Cortisone Injections: A Last Resort For Heel Pain

Cortisone Injections

You may have considered it, or you are considering it now, your doctor remains impassive when you bring it up. Cortisone injections have been an option for your heel pain, and it seems like it may be the only choice you have left to treat your heel pain. While you are hoping to avoid that path, but you have heard of miraculous, pain- free days of people who have had it, and it sounds tempting, there are a few reasons why getting a cortisone injection in your heel to treat a heel spur or other heel pain should be treated as a final resort.

What is Cortisone

Cortisone belongs to a family called corticosteroids, or steroids for short. The corticosteroid family is very useful in medical settings: inhaled to prevent asthma flare ups, or taken orally to help with auto- immune conditions such as lupus. For heel pain or heel spurs, it is reduces inflammation, allowing you to start the journey towards painless walks, usually via heel stretch and proper footwear. Patients who suffer with heel spurs generally opt for a cortisone shot for heel pain without thinking of the potential side effects.

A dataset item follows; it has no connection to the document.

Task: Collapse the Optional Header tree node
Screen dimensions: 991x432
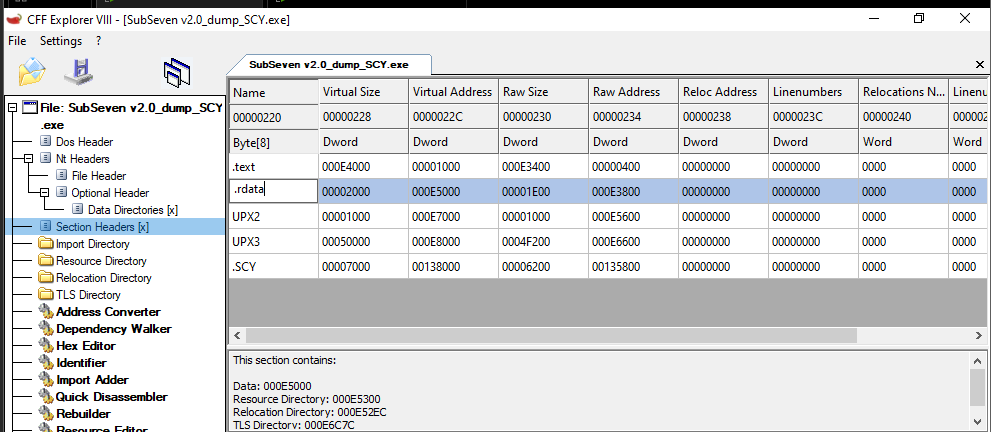Action: pyautogui.click(x=45, y=193)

Side Effect of Taking Cortisone

Cortisone can increase risk of tendon ruptures within the first two weeks after injection, especially if you have achilles tendinitis. Other risk include post- injection flare and infection at the injection site, although that is rare with good doctor practice. Another visual risk is atrophy or changes in pigmentations of the skin, resulting in darkening or lightening of the skin surrounding the injection site.

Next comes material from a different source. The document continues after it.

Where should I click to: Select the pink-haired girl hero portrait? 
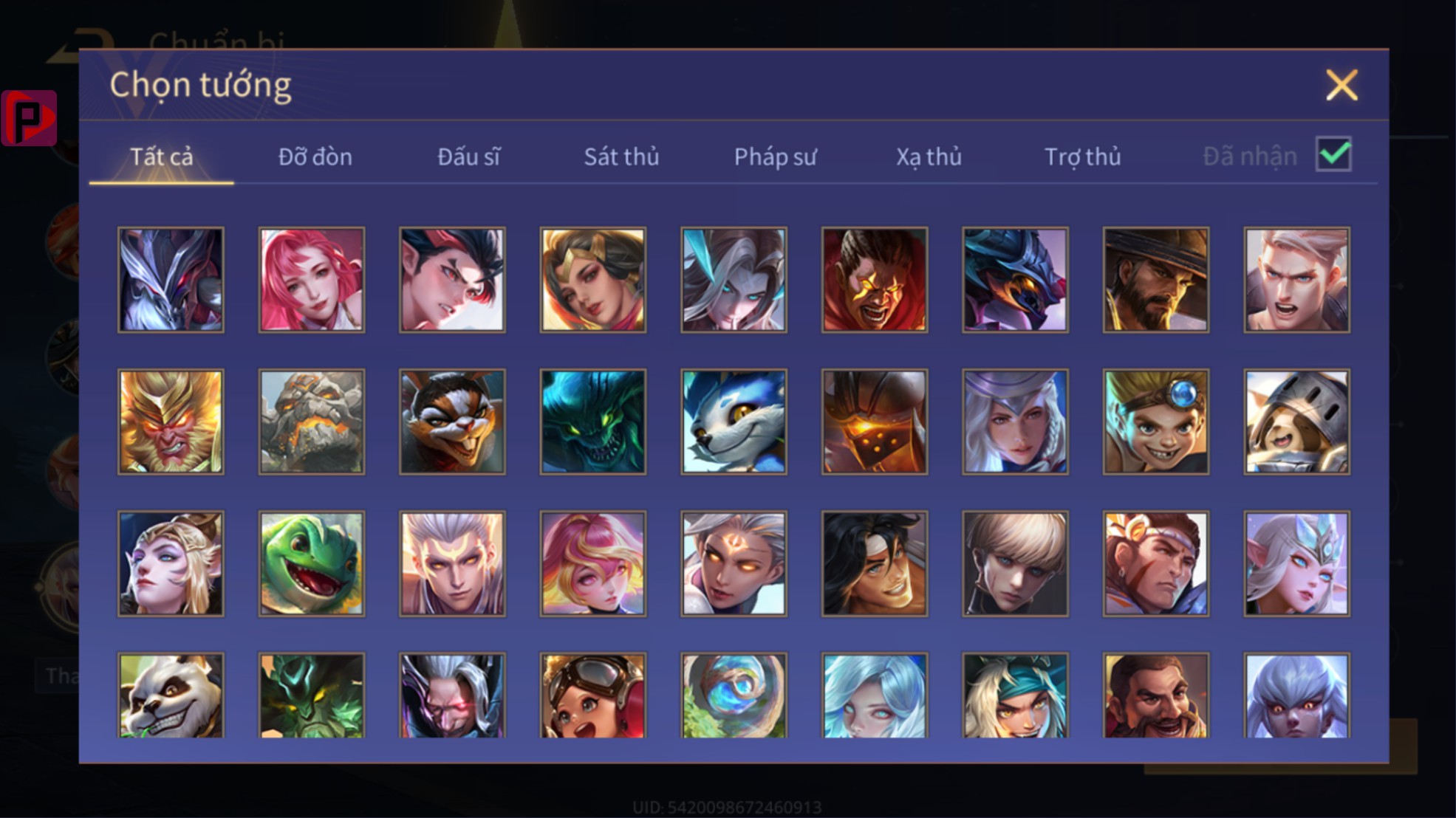311,280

Harmless side effects such as facial flushing or sweating can happen, while some suffer from dizziness or insomnia, which may affect daily function for a short while. Cortisone injections are usually well tolerated, as it is injected directly on the site of inflammation.

Long Term Effect of Cortisone Use

The body produces its own corticosteroid, hence long term use may affect how the body produces the hormone. People who are on long term corticosteroids will typically suffer from Cushing’s syndrome, the signs include weight gain, puffiness around face and neck, and loss of muscles. Other symptoms of long term cortisone use include easy bruising, as well as thinning of the skin.
Osteoporosis is a main long term side effect of chronic corticosteroid use, as well as metabolic diseases like high blood pressure and diabetes. With long term suppression of the immune system, you are also more likely to suffer from infections and illness; and you will also find that it is harder to recover when you are sick.

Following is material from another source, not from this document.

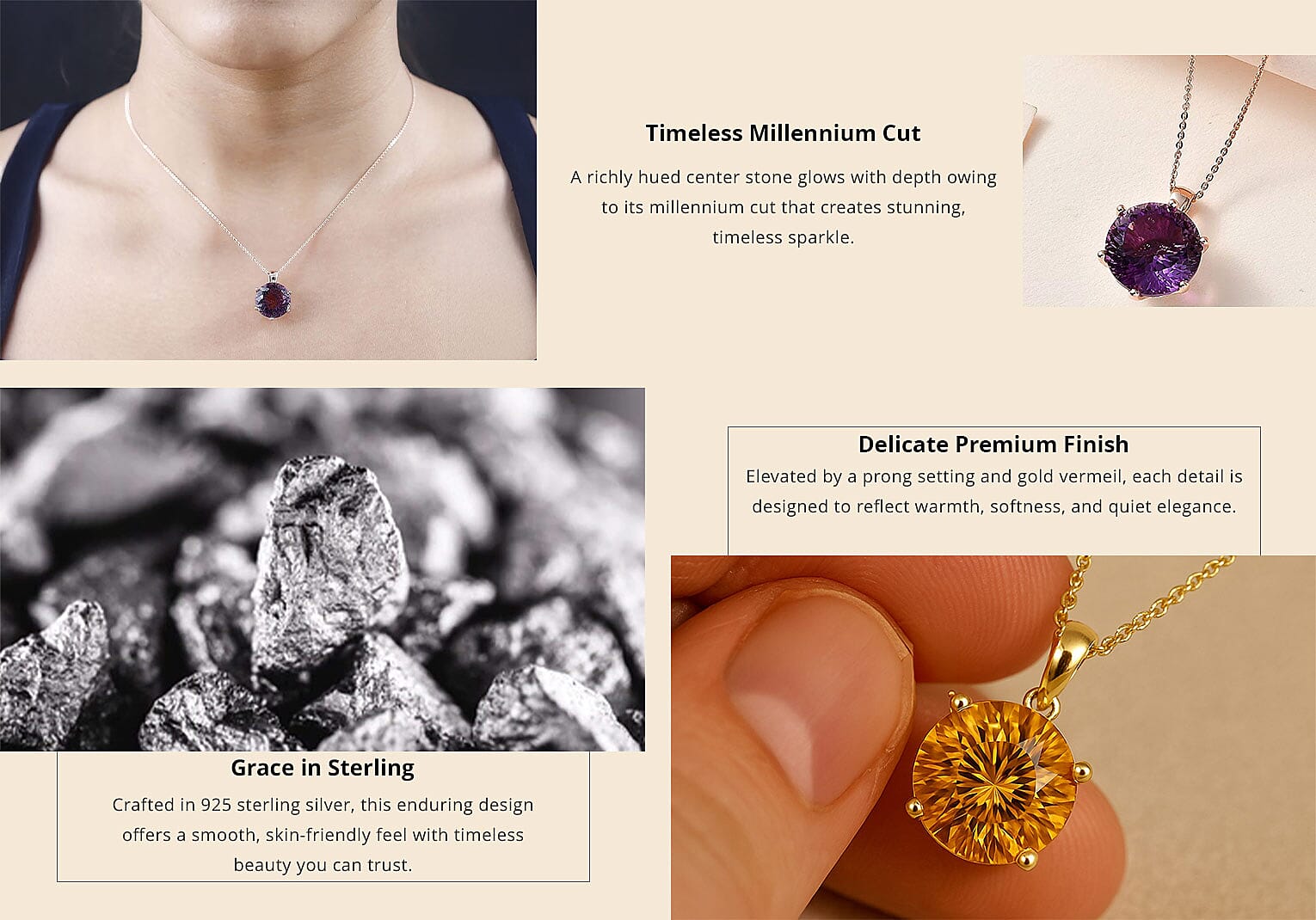Select the raw silver ore photo
1316x920 pixels.
(323, 569)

Alternatives to Cortisone Injection

With new technology such as extracorporal shockwave therapy, you can hold off that decision a little longer. As podiatrists adopt new evidence based practice methods, there are now options you can choose to move towards a path of healing and recovery.

Tatli YZ, Kapasi S. The real risks of steroid injection for plantar fasciitis, with a review of conservative therapies. Current Reviews in Musculoskeletal Medicine. 2009;2(1):3-9. doi:10.1007/s12178-008-9036-1.